You will also nearly certainly want git, both for cloning the playbook and for version-controlling your own work.

To clone the stable branch of the playbook, use the command:

git clone https://github.com/plone/ansible-playbook.git -b STABLE

Quick setup

If you’re using a machine with the following installed:

  • Python 2.7

  • virtualenv 2.7

  • make

you may install quickly by cloning the playbook and using the commands:

git clone https://github.com/plone/ansible-playbook.git -b STABLE
cd ansible-playbook
make all

This will install Ansible in the ansible-playbook directory via virtualenv and install role requirements.

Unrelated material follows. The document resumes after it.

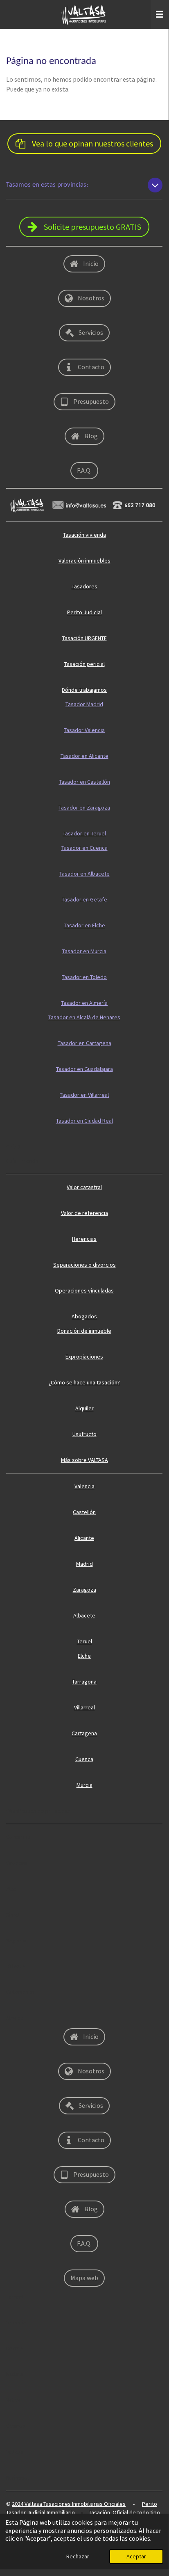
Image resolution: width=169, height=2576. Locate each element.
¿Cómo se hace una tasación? (84, 1382)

Use bin/ansible-playbook in place of ansible-playbook to run your playbook.

Ansible role requirements

We have a few Ansible role dependencies which you may fulfill via Ansible Galaxy with the command:

ansible-galaxy -r requirements.yml -p roles install

This should be executed in your playbook directory. Downloaded requirements will be dropped into the roles directory there.

Remote setup

Ansible requires that the target server have a recent Python 2.x on the server. Newer platforms (like Ubuntu Xenial and later) may not have this activated on pristine new machines.

If you get connection errors from Ansible, check the remote machine to make sure Python 2.7 is available. which python2.7 will let you know. If it’s missing, use your package manager to install it.

On Ubuntu Xenial (16.0.4 LTS), sudo apt-get install -y python will do the trick.